# TASK PROMPT:
Once the line with "This screenshot has height=545, width=1057." is found in the data, output it and each following line exactly, up to and including the line with "Task: Open commenter luiggi73's profile", and nothing before or after.

** Opening INFORMATION SHOWN block **

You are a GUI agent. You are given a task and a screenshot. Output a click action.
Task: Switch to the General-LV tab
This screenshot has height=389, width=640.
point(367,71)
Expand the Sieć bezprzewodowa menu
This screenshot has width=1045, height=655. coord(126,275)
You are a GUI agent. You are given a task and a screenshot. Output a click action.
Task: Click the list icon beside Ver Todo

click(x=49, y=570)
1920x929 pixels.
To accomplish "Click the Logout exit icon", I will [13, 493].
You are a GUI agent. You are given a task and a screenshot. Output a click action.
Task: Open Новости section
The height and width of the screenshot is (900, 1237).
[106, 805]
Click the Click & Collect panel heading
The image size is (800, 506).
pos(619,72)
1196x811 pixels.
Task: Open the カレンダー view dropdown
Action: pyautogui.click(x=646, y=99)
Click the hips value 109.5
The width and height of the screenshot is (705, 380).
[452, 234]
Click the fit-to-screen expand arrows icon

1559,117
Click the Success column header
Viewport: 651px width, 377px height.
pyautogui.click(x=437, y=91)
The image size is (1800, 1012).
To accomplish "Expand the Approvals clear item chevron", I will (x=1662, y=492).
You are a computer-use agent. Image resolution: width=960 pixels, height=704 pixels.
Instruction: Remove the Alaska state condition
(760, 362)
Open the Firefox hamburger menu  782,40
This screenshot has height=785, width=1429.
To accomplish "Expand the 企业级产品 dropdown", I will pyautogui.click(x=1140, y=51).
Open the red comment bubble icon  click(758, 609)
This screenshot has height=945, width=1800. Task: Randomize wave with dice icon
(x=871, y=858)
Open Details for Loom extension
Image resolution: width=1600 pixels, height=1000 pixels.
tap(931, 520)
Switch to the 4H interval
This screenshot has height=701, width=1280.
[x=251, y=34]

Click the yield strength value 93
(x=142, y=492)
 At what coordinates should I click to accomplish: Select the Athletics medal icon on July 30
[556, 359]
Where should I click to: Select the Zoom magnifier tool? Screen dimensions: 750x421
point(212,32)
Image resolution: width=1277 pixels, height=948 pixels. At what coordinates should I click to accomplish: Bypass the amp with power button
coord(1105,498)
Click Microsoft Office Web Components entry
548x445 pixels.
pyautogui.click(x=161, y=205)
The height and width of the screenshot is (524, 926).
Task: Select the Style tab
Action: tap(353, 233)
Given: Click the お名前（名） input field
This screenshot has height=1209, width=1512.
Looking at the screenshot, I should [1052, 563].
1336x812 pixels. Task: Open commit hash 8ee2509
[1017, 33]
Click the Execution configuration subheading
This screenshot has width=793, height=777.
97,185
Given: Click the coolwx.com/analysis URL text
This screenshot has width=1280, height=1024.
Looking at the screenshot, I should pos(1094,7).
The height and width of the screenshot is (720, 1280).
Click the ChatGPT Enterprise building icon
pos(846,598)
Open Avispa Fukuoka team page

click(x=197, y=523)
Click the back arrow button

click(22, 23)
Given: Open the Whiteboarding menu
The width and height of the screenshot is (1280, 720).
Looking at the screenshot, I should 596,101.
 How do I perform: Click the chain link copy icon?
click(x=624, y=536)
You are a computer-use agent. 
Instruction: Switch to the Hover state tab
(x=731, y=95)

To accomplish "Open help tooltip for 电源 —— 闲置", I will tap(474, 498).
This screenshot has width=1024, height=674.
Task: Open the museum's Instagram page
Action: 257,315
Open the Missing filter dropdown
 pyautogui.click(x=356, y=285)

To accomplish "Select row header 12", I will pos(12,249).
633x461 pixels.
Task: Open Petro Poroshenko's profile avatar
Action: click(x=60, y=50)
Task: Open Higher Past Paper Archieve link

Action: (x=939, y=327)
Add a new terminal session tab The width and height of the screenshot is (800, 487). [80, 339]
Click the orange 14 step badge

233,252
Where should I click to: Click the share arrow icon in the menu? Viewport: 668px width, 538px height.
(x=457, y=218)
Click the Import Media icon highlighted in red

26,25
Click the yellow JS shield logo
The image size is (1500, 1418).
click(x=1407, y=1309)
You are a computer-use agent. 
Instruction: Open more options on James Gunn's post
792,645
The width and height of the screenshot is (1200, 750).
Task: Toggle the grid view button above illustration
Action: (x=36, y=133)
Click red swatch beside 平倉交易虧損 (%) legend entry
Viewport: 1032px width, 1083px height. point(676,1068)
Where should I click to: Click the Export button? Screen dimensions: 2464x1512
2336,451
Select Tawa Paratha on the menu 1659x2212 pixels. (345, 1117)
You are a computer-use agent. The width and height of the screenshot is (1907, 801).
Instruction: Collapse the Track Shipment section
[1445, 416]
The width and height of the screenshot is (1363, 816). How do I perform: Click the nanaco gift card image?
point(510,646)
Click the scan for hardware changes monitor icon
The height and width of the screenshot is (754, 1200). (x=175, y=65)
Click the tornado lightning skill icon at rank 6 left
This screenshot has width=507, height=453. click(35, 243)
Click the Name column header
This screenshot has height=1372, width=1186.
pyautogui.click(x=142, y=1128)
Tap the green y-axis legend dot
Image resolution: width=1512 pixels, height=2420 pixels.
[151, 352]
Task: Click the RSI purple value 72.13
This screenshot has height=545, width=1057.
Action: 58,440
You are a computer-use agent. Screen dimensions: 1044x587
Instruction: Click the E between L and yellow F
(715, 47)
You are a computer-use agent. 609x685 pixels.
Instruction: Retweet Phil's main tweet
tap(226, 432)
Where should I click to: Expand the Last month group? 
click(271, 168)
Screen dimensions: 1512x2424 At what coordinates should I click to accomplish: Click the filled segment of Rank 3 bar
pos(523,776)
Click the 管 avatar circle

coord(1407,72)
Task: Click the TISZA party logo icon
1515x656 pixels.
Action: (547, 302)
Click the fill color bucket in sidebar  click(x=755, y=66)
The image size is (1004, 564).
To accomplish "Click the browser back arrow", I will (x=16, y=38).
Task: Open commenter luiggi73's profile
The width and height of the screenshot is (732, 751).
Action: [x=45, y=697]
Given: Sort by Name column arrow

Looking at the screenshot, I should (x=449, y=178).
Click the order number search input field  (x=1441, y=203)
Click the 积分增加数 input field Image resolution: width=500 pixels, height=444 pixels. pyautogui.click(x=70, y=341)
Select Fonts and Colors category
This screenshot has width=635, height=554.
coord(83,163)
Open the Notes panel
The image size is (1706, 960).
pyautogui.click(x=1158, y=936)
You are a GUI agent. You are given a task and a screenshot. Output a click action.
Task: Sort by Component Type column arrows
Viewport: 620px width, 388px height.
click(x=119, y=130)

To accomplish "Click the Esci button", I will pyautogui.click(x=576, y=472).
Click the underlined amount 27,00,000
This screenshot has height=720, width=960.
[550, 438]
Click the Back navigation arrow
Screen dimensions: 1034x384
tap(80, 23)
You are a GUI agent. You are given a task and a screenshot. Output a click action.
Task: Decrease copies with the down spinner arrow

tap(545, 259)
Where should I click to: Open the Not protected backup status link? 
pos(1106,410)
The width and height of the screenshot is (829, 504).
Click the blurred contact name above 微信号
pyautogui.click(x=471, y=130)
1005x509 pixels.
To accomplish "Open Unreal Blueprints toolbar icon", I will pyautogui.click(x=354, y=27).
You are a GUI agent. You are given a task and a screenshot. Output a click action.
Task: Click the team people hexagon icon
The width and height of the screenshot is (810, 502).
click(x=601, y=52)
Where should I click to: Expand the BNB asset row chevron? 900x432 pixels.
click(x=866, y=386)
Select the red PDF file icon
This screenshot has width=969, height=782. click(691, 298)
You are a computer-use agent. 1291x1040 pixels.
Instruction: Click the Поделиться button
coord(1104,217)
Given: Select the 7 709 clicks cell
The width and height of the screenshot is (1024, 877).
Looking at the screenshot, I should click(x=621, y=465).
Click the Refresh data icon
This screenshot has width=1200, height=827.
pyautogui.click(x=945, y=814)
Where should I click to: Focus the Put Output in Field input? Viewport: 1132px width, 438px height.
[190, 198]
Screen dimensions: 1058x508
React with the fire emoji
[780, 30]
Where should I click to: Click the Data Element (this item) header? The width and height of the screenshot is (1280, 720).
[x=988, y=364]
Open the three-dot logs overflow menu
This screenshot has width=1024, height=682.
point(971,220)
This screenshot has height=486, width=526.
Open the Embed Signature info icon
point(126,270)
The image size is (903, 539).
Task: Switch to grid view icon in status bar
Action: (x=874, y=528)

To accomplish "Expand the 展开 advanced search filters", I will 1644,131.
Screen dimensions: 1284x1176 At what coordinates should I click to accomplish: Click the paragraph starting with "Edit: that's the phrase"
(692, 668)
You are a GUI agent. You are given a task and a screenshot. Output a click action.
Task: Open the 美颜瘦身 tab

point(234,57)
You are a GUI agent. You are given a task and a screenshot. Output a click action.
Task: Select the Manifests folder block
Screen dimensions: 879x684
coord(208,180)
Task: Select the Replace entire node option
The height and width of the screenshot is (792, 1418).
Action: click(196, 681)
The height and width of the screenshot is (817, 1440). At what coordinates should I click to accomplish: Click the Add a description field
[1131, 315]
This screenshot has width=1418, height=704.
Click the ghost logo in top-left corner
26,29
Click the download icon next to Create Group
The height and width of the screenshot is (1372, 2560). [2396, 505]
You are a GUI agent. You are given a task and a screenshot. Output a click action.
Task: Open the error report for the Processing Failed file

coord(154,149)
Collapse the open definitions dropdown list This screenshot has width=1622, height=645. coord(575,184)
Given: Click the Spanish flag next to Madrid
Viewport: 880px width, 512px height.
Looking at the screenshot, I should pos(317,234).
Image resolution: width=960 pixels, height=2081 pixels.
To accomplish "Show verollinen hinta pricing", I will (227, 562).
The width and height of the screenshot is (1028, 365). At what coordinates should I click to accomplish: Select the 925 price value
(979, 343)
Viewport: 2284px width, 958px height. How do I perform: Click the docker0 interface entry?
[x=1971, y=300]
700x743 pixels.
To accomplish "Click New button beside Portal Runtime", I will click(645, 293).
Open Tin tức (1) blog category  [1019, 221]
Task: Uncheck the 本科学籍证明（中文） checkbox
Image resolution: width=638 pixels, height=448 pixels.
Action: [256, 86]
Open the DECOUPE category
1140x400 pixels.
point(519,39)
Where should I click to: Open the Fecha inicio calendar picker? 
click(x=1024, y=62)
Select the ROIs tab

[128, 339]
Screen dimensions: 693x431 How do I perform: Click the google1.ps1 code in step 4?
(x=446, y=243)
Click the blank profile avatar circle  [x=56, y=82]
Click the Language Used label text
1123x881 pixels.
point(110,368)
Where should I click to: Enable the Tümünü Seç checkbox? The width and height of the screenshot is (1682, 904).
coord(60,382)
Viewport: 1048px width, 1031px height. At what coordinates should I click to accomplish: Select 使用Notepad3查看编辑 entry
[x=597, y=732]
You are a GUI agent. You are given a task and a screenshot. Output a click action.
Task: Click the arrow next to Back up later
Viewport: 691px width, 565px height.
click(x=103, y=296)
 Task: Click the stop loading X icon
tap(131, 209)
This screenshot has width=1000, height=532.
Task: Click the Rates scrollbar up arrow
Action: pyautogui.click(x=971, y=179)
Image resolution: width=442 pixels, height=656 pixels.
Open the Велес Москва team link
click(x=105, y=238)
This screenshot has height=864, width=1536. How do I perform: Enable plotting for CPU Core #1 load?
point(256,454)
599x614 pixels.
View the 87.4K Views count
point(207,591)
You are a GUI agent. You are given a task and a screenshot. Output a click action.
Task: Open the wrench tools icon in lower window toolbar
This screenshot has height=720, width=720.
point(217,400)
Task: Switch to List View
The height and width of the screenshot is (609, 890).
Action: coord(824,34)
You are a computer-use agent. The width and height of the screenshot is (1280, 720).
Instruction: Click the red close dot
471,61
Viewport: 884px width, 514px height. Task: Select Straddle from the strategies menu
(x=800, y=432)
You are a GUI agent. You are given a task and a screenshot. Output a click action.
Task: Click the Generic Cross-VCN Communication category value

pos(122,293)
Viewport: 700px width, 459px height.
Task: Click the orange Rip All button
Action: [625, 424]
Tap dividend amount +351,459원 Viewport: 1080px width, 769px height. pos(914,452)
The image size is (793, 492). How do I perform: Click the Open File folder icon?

** Closing INFORMATION SHOWN block **

# ANSWER TO THIS PROBLEM:
This screenshot has height=545, width=1057.
Action: 58,440
You are a computer-use agent. Screen dimensions: 1044x587
Instruction: Click the E between L and yellow F
(715, 47)
You are a computer-use agent. 609x685 pixels.
Instruction: Retweet Phil's main tweet
tap(226, 432)
Where should I click to: Expand the Last month group? 
click(271, 168)
Screen dimensions: 1512x2424 At what coordinates should I click to accomplish: Click the filled segment of Rank 3 bar
pos(523,776)
Click the 管 avatar circle

coord(1407,72)
Task: Click the TISZA party logo icon
1515x656 pixels.
Action: (547, 302)
Click the fill color bucket in sidebar  click(x=755, y=66)
The image size is (1004, 564).
To accomplish "Click the browser back arrow", I will (x=16, y=38).
Task: Open commenter luiggi73's profile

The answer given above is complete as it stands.